**WORK TO BE COMPLETED**
Where does the word "Open" show up in the records? Copy every line that has it.

**MATERIAL TO PROCESS**
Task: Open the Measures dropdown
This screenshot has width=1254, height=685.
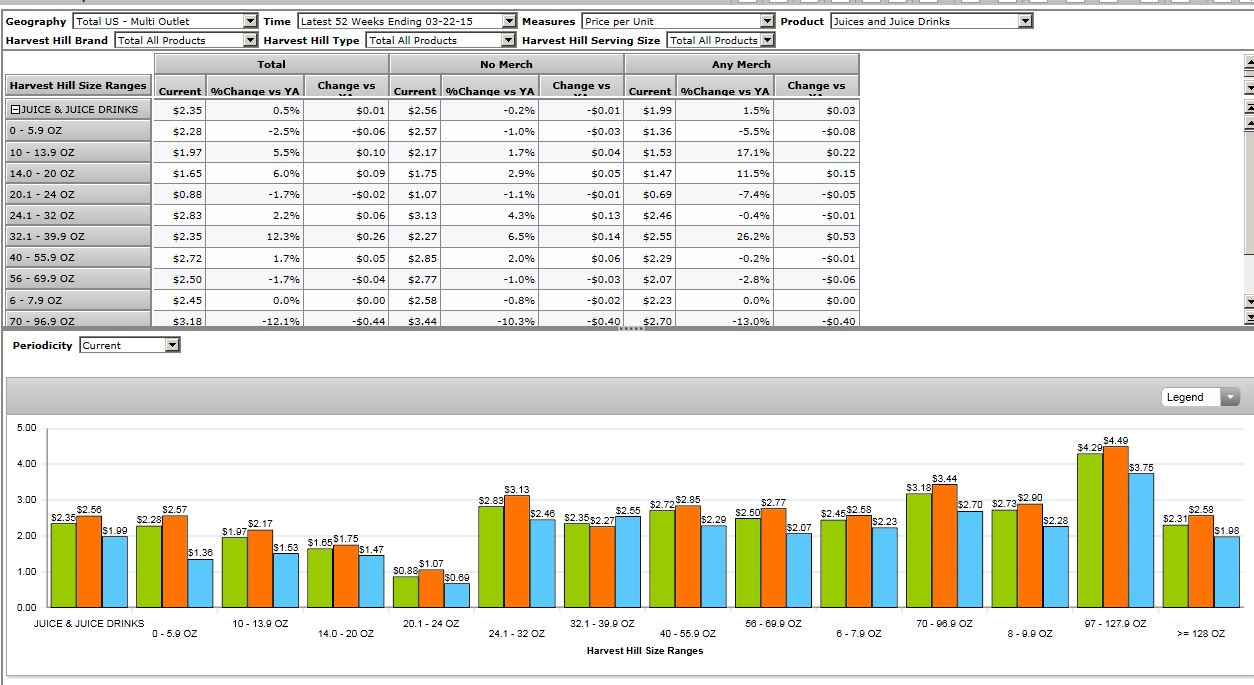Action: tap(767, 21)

...

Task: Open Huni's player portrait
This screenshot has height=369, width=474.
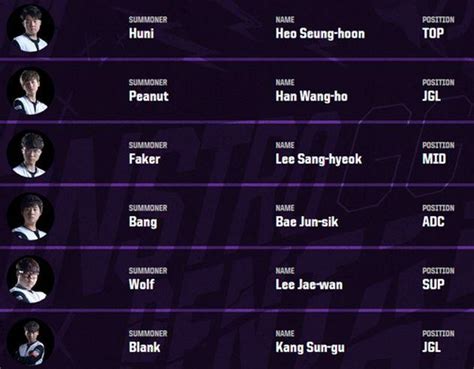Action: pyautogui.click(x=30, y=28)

...

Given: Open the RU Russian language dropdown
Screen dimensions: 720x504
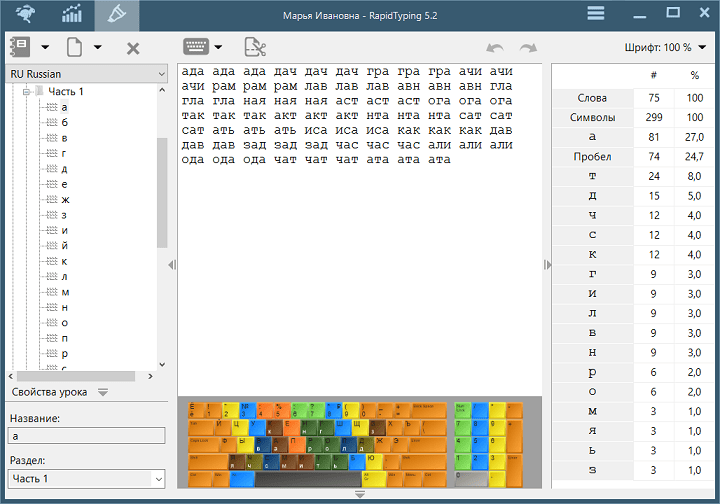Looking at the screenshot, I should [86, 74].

**ANSWER FOR THE TASK**
Task: Open the Measures dropdown
Task: Open Huni's player portrait
Given: Open the RU Russian language dropdown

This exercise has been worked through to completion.